*The objectives of this article are to present the basics of Causal Inference, study examples of how a data table can be easily misinterpreted, and discuss how a Data Scientist can incorporate Causal Inference to a Machine Learning pipeline.*

*The main reference for this article is the book “Causal Inference in Statistics: a Primer” by Pearl, Glymour and Jewell. More bibliography and references are presented at the end of this article.*

The development and popularization in recent years of different **Machine Learning*** *and **Deep Learning*** *algorithms allow us to model very complex relationships and patterns involving a large amount of variables and observations, leading to the implementation of solutions to extremely complex problems.

Most of these complex algorithms yield **black box models*** –*that is, models where it is very hard to recover the impact of each input on the output of the model- *. *If we care only about prediction accuracy, dealing with a black box model should not be a major problem. However, if we detect a scenario where our model under-performs, it is unlikely that we will find out the reason.

When we are not dealing with a black box model, we are usually trying to **understand*** *how our different variables interact; in cases where have little prior knowledge about the variables we are modeling, it is hard to rule out a flawed model, and we will most likely be misled by its results, arriving to false conclusions.

Having this in mind, I find that there are two major **motivations** for any **Data Scientist **to study **Causal Inference:**

- Identify different subsets of variables that need to be modeled separately, leading to more control on how and what our models learn.
- Develop tools to avoid misinterpretations of both data tables and results yielded by machine learning algorithms.
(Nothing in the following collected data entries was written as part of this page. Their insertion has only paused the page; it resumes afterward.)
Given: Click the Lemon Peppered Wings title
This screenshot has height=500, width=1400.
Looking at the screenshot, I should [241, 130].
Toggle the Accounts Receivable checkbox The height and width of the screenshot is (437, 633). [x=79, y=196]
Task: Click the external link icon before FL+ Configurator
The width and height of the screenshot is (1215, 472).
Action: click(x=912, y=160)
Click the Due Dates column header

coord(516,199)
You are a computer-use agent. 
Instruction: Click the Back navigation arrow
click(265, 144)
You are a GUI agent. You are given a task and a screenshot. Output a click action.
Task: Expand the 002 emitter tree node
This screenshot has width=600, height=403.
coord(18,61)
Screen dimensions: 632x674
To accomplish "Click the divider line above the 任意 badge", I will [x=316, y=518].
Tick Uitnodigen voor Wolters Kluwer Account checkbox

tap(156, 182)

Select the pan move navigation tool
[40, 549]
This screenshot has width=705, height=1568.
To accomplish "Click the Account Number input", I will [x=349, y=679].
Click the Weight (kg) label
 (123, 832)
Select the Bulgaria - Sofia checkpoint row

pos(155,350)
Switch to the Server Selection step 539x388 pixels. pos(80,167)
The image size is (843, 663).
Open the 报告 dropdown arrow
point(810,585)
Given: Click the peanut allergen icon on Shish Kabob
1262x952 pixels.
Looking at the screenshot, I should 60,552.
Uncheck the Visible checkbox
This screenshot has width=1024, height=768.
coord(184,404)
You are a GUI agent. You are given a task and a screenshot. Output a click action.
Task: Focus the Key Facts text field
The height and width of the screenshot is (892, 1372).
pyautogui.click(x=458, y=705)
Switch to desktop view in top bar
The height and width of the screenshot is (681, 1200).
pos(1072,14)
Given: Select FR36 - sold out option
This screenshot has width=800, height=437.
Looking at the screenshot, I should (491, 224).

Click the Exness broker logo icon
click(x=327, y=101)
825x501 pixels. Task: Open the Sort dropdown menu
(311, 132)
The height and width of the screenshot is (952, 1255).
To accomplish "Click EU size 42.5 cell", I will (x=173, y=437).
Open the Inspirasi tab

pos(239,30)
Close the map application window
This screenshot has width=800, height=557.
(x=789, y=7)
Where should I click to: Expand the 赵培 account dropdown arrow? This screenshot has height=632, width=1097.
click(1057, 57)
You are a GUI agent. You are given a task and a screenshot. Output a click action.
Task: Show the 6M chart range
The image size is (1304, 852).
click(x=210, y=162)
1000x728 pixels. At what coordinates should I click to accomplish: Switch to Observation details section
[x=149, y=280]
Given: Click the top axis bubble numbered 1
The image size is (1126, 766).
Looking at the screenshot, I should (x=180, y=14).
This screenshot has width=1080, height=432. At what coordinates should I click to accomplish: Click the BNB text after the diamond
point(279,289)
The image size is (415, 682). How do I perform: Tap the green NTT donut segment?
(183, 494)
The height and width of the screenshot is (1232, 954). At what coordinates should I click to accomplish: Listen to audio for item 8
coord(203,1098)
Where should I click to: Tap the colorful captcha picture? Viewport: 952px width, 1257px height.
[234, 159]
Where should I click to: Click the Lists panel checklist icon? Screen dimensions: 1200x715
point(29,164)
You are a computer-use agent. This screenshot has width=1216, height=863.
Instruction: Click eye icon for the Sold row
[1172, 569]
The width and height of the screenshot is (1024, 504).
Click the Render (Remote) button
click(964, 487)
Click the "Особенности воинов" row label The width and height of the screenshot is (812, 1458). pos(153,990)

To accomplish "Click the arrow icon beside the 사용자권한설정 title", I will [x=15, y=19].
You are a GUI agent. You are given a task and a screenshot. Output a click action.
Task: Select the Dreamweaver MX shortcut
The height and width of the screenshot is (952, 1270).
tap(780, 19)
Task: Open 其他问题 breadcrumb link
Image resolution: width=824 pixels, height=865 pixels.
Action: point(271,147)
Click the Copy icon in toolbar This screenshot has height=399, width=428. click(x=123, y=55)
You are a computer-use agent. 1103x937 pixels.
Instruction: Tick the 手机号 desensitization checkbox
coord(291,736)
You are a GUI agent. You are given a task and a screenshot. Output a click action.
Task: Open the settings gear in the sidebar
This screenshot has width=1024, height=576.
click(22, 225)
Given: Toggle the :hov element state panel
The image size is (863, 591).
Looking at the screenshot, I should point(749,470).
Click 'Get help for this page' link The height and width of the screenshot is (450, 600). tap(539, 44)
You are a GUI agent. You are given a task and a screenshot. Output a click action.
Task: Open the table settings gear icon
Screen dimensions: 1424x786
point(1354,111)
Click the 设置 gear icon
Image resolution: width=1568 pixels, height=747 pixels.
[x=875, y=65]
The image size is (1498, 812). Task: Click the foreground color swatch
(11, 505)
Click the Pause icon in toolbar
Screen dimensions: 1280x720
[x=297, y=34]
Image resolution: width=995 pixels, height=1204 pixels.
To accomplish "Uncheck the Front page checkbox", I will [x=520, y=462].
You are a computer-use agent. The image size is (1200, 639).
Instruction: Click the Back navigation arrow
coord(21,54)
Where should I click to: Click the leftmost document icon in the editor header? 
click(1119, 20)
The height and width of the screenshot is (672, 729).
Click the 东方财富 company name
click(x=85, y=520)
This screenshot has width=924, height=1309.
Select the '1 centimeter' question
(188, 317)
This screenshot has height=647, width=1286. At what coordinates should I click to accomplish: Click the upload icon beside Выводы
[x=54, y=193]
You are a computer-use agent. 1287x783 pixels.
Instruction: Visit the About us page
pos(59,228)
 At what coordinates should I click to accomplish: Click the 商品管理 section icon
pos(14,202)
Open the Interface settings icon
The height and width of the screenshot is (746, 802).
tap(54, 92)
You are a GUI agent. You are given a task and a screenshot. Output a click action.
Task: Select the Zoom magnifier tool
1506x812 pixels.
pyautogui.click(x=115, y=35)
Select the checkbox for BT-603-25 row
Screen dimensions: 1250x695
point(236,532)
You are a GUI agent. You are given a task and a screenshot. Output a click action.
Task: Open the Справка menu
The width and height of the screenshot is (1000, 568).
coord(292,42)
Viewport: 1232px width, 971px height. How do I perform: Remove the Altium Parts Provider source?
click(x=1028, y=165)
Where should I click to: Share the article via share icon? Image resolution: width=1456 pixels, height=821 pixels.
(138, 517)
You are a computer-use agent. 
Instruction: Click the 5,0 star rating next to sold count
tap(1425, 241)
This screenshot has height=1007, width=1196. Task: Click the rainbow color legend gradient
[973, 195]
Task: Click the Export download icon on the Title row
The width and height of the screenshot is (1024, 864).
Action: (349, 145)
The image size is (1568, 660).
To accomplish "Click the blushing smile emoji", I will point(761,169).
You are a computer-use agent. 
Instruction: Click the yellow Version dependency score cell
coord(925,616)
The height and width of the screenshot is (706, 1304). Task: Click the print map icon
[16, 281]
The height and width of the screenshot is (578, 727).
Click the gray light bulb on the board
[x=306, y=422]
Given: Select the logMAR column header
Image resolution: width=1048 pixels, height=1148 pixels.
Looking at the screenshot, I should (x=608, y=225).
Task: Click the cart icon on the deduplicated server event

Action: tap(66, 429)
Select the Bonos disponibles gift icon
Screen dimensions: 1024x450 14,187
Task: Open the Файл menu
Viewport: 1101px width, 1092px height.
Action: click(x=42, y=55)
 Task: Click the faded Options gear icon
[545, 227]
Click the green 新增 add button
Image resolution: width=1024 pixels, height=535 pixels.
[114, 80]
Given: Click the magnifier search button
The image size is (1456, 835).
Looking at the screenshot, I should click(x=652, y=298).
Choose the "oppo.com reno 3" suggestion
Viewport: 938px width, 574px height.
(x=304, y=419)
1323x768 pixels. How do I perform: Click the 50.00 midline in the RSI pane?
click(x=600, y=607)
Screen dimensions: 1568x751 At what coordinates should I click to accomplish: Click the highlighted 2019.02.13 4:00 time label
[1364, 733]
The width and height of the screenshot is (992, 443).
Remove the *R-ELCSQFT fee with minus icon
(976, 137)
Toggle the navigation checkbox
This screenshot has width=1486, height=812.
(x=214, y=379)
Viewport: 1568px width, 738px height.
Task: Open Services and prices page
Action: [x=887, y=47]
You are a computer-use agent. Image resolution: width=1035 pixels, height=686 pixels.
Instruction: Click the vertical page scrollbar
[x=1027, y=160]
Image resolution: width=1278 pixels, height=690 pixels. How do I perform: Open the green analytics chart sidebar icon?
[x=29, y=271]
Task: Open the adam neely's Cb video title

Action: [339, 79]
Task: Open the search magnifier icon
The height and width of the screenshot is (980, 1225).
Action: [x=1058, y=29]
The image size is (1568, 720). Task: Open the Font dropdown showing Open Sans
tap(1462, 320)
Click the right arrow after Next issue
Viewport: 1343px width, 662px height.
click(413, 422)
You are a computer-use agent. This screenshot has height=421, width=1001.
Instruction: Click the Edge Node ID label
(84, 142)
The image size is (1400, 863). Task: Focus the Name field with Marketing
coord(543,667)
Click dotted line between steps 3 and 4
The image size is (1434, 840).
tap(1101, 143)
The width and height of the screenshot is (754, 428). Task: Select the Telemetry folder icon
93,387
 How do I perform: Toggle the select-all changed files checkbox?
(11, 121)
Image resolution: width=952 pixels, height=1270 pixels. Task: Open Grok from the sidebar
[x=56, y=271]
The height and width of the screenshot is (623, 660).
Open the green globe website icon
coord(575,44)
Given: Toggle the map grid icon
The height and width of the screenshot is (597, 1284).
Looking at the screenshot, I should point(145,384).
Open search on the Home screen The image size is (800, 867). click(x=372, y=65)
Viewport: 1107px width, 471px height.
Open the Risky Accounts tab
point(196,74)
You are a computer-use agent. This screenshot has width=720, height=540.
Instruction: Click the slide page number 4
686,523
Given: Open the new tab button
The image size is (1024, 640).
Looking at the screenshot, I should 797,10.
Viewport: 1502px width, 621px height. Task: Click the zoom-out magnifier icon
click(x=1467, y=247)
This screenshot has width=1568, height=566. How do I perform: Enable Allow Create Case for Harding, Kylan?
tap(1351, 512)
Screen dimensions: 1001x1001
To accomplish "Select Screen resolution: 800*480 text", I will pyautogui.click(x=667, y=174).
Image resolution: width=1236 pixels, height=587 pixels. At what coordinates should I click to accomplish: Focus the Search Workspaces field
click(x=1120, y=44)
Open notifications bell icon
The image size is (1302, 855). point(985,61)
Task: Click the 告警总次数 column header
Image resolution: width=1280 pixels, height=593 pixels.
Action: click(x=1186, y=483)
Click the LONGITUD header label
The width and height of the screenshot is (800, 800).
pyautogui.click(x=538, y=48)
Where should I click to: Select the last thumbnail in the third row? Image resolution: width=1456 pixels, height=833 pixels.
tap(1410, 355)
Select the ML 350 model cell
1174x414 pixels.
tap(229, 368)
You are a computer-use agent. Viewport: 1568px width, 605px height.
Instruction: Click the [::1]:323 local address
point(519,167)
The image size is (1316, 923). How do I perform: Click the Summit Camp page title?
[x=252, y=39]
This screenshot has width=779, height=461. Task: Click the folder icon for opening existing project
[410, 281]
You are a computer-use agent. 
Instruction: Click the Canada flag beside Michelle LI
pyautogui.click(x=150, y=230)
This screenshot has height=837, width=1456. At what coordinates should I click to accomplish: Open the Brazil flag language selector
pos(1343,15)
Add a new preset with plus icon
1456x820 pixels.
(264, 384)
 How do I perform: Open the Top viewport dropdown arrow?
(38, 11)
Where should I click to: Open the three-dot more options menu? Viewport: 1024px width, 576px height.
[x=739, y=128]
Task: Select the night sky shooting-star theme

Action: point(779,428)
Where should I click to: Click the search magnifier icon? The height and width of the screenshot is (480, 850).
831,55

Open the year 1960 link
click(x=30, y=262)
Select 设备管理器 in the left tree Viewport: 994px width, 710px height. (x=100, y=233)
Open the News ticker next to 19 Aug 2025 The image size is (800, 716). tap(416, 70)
* “Correlation does not imply causation”*. That is a phrase that every student in any undergraduate probability course heard so many times that, eventually, becomes a mantra that they utter to their students/colleagues/clients later on. As soon as we learn to quantify correlations between variables, we are warned about how easy it is to misinterpret what correlation means. For example,

**Bayesian **and **Frequentist Statistics **do not provide tools to discern whether rain makes the street wet, or if wetting the floor makes rain happen, or neither. What they can help us with is modeling and quantifying the **existing dependence** between *rain *and *wet street*.

The issue is that, in most problems where data is modeled using Machine Learning algorithms, Data Scientist are expected to provide **conclusions** such as *“rain makes the street wet”. *As we know that the data will not yield that kind of results, Data Scientist use to lean on the **Field Experts**, and on **common sense**. An Expert can look at the existing dependencies between our variables, and make sense out of them using their vast knowledge of the field. This Field Expert / Data Scientist interaction can drive both an **Exploratory Data Analysis **and the **interpretation **of the results yielded by a trained model. And sometimes, the data and results seem to be so clear that common sense could be good enough to make sense out of the data (in the same fashion as we already did with the *rain* and *wet street* example).

Sadly, the scenarios where the common sense is not enough, or even when the knowledge of the expert is not vast enough, are far too common. What we would need** **are **statistical tools **that guide our understanding on the existing **causation **between our variables.

A parallelism can be traced with **hypothesis tests****. **Let us put ourselves in Ronald Fisher’s shoes when Muriel Bristol claimed that she could detect whether the milk was poured before or after the tea in her cup, just by tasting it. Fisher decided to prepare 10 cups of tea with milk, where the tea was poured first in only 5 of them. With this information, Muriel Bristol had to taste every cup, and declare whether the tea or the milk was poured first; let us suppose she only made 4 mistakes. Now, how can we conclude from the data if her claim has merits? There are **no experts** in this peculiar field, and it is **hard to assess** if 4 mistakes are too many or not. Fisher needed to develop a statistical tool -the Fisher’s Exact Test-, so that the data would yield a **statistical conclusion**.

Photo by rajat sarki on Unsplash

**Causal Inference aims to provide statistical conclusions to causality questions. **And this could really help us in some scenarios where the interaction between variables is far too complex, or unexplored.

Causal inference models the interaction of every variable related to our problem -even considering those for which we do not have available data- using a **Directed Acyclic Graph**** **(DAG), where every node is a variable, every link indicates a direct dependency, and every link direction indicates the causal flow. So, if *X *and *Y *are two variables in our problem, an arrow from *X *to *Y *will exist if and only if **X ****is a direct cause of *** Y*.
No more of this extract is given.